Repeat the items without changes, beginning at the line that contains "Select the 例.WL file entry" and continuing through the line that contains "[x=427, y=47]", and leave out the pictures.

EXERCISE DATA:
— Start —
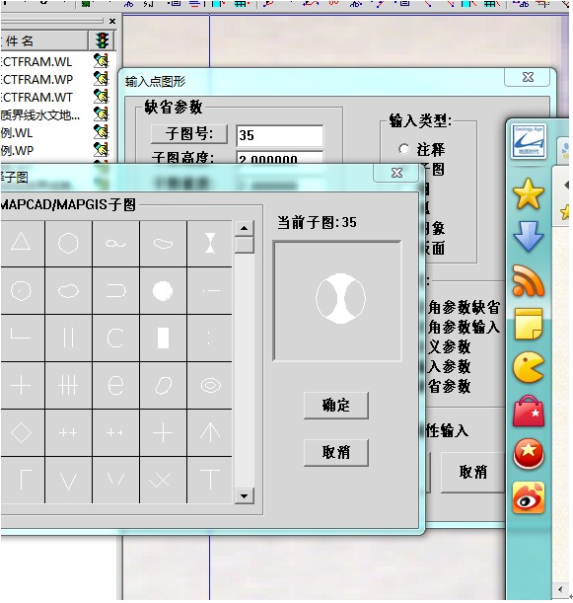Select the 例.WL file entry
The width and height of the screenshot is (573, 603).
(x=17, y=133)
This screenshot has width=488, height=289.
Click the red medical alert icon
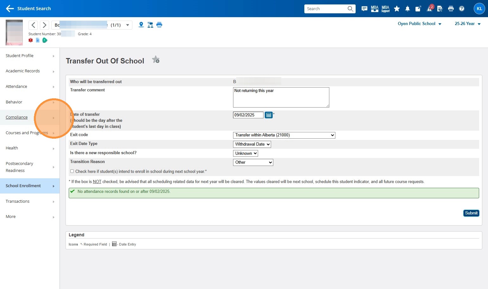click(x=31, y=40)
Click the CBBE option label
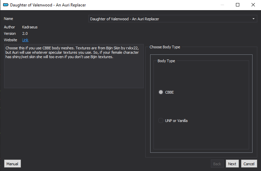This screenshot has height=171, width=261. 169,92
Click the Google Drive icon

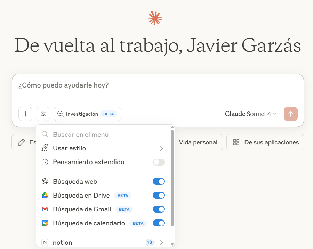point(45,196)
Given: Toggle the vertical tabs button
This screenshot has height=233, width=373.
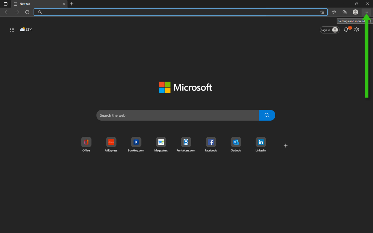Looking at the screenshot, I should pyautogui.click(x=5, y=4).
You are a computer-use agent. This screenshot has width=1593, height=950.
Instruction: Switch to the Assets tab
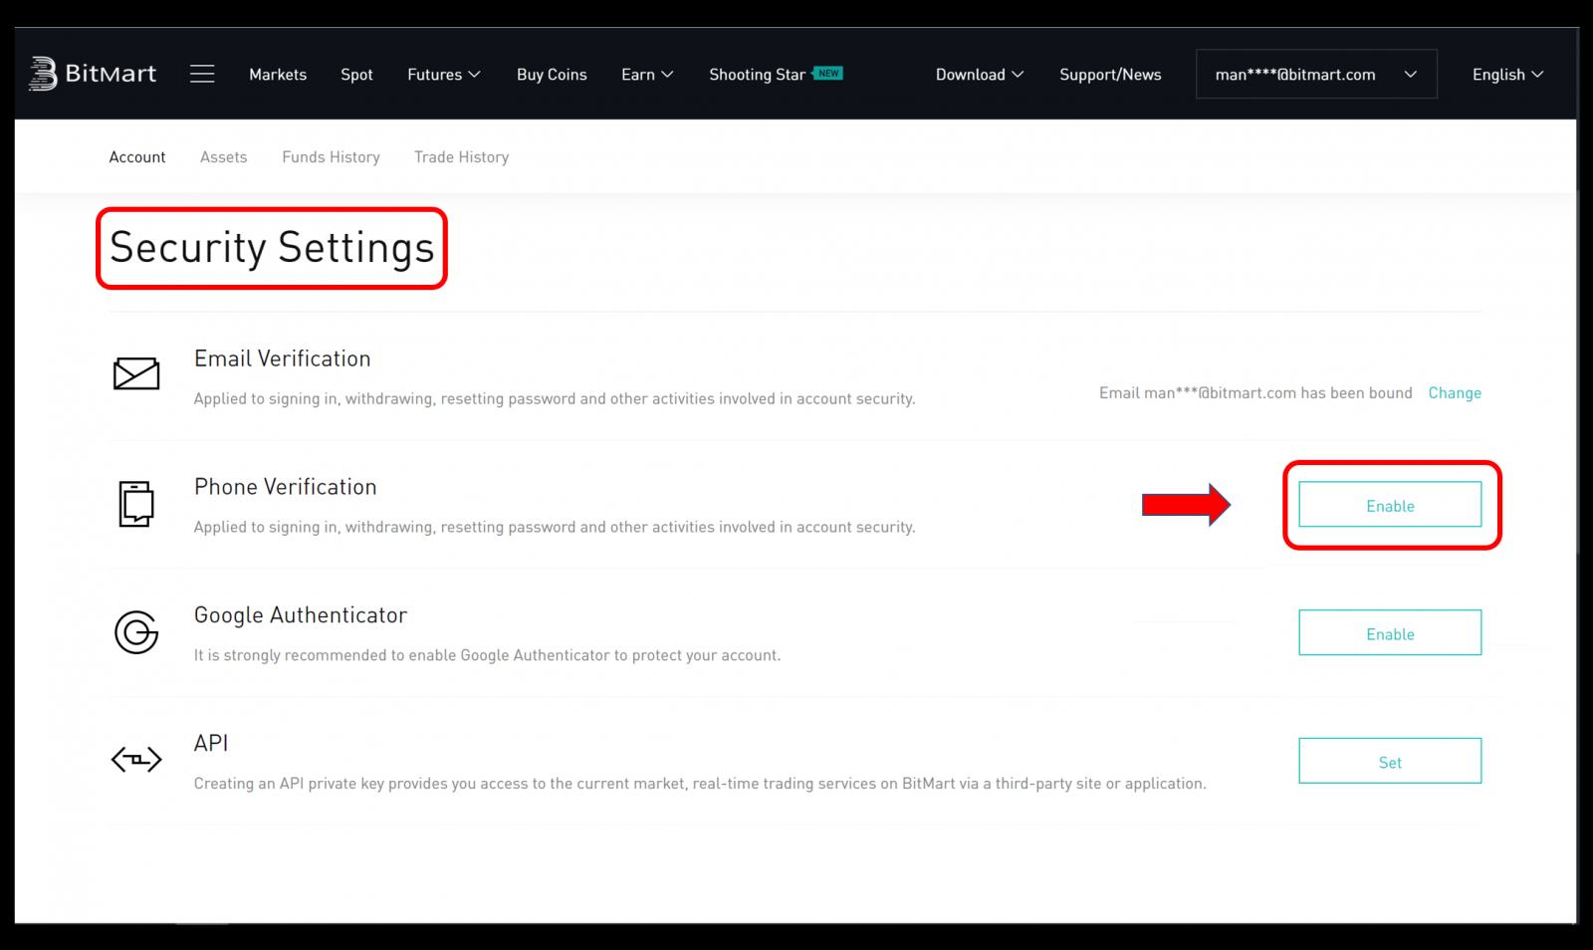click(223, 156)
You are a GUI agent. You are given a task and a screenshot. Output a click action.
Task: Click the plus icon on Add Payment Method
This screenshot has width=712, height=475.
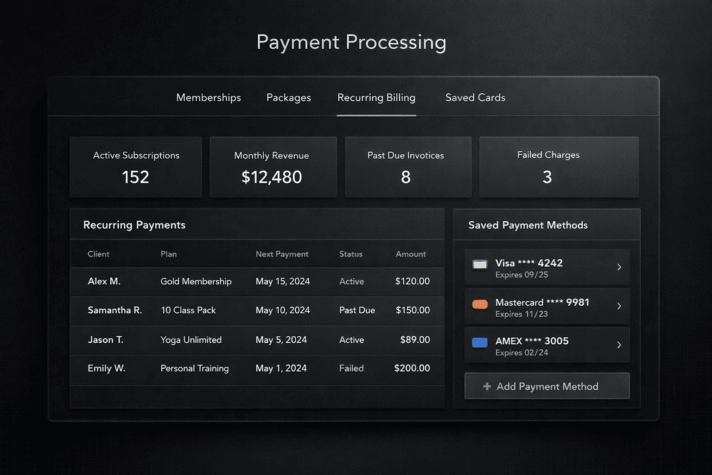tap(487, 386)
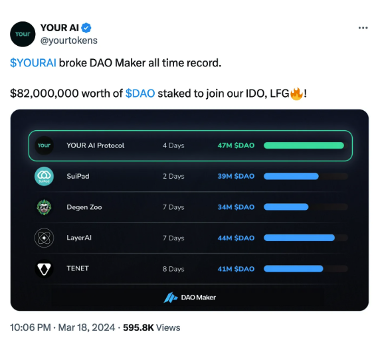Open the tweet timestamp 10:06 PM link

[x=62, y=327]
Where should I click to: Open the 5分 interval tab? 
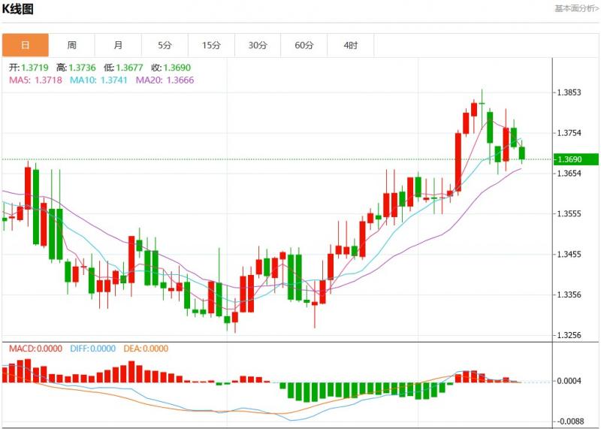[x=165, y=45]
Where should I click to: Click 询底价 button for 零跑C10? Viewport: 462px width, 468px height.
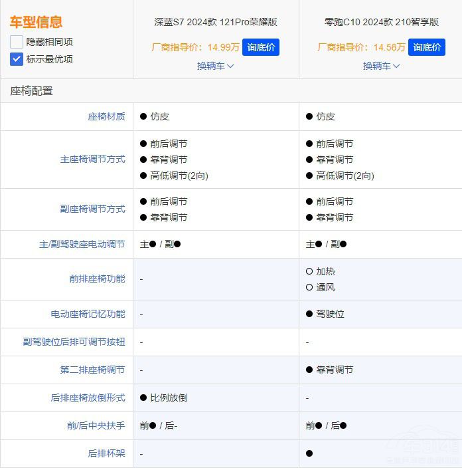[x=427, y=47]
— End —
— Start —
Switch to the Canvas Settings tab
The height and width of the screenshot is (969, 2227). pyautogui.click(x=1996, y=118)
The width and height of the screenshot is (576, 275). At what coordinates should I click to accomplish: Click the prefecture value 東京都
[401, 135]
— End —
— Start —
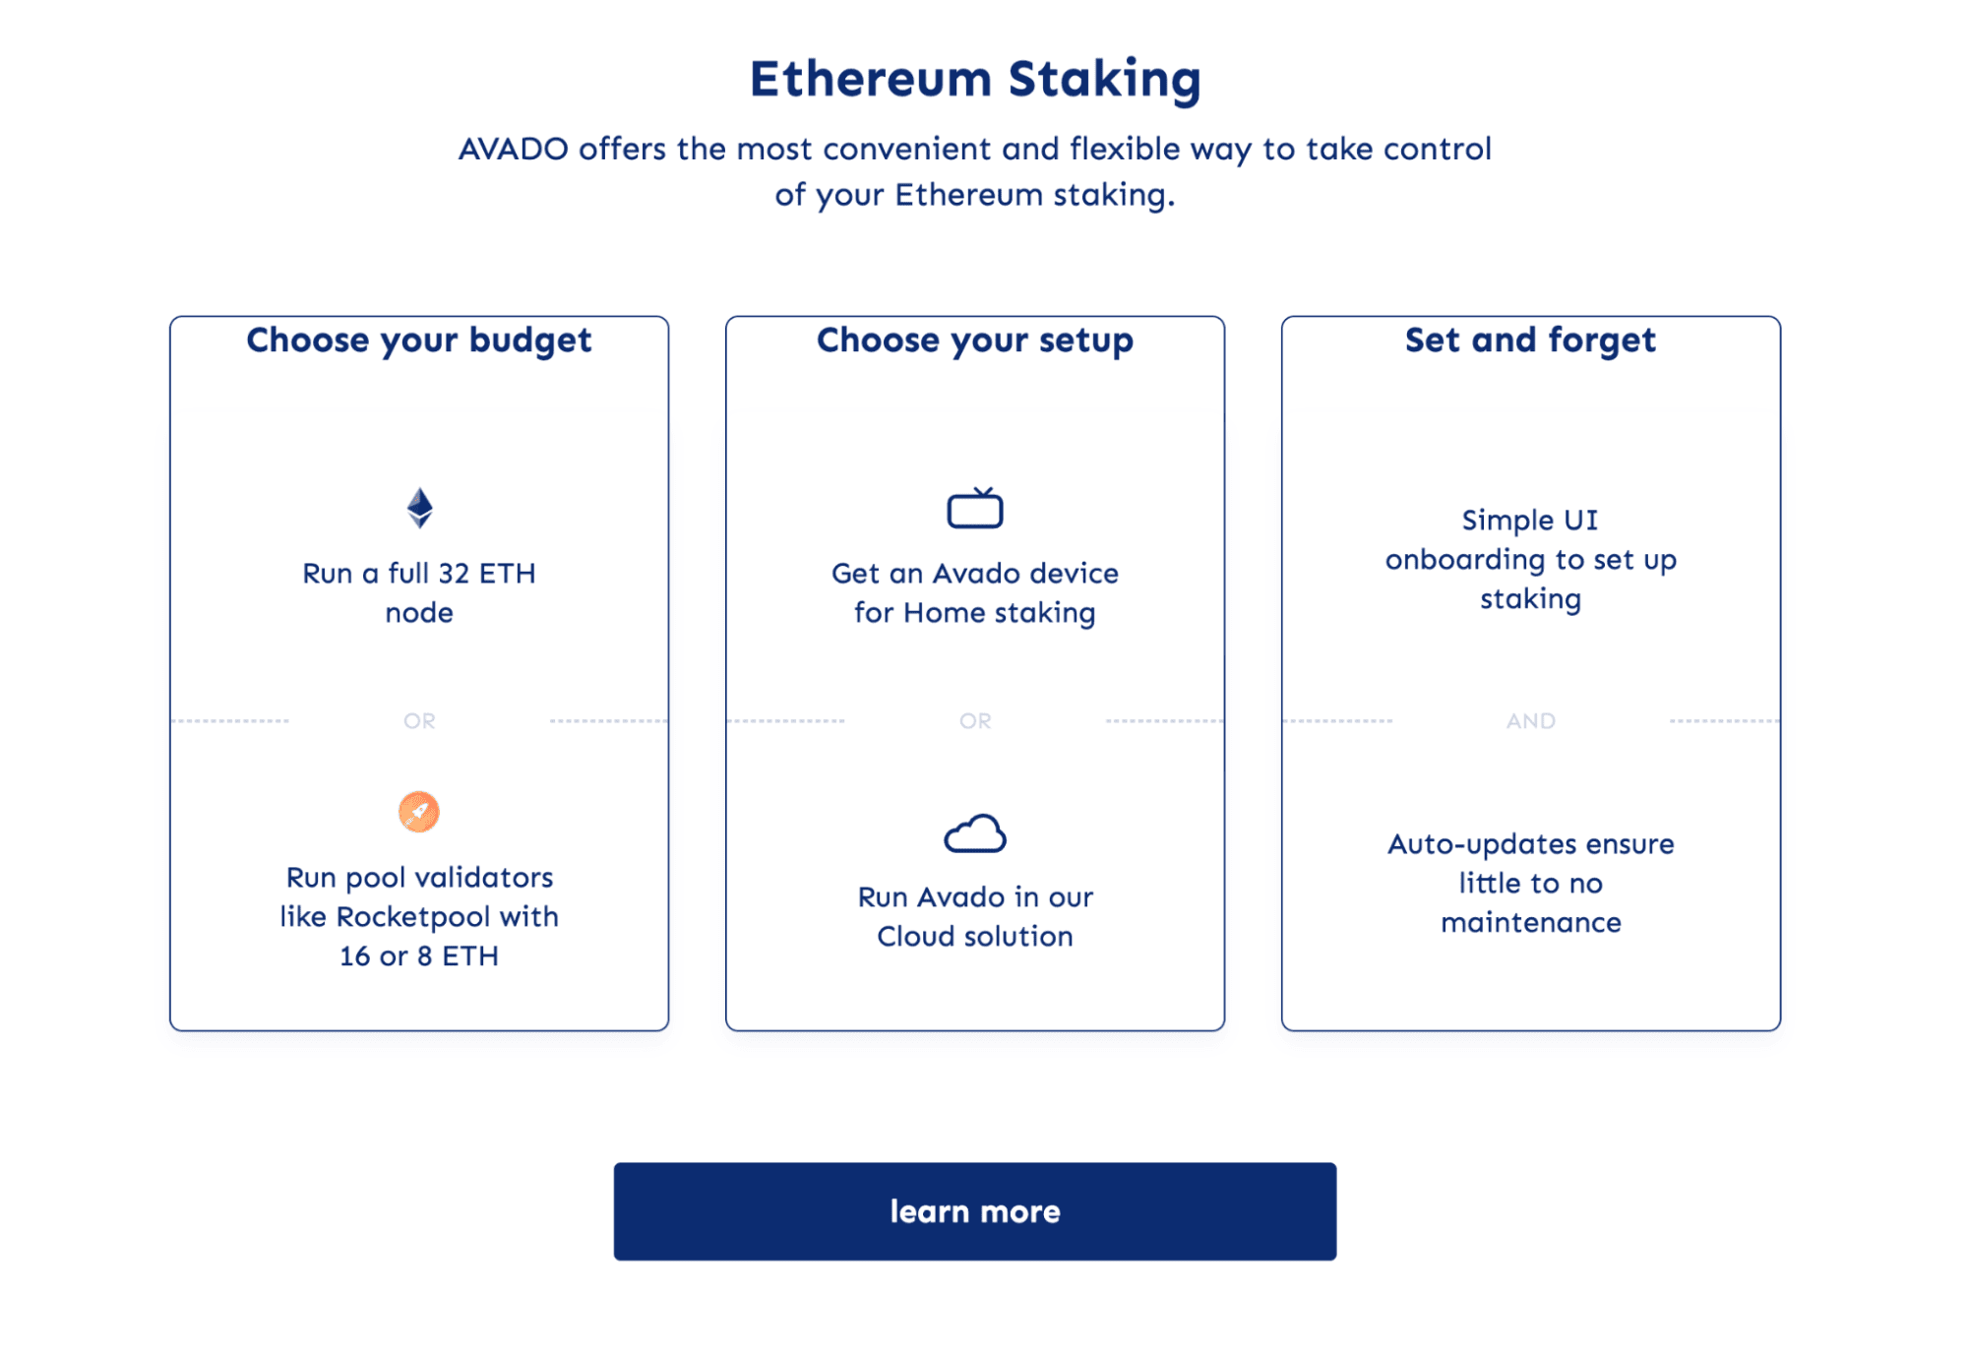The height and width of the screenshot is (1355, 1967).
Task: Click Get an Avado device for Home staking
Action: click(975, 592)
— End —
TASK RESULT:
Select the 例.WL file entry
The width and height of the screenshot is (573, 603).
(x=17, y=133)
This screenshot has width=488, height=289.
Click the red medical alert icon
click(x=31, y=40)
Click the CBBE option label
This screenshot has height=171, width=261. 169,92
Click the Google Drive icon

point(45,196)
Given: Toggle the vertical tabs button
This screenshot has height=233, width=373.
Looking at the screenshot, I should pyautogui.click(x=5, y=4).
You are a computer-use agent. This screenshot has width=1593, height=950.
Instruction: Switch to the Assets tab
click(223, 156)
You are a GUI agent. You are given a task and a screenshot. Output a click action.
Task: Click the plus icon on Add Payment Method
This screenshot has width=712, height=475.
tap(487, 386)
Open the tweet timestamp 10:06 PM link

[x=62, y=327]
Where should I click to: Open the 5分 interval tab? 
[x=165, y=45]
Where should I click to: Click 询底价 button for 零跑C10? Viewport: 462px width, 468px height.
[x=427, y=47]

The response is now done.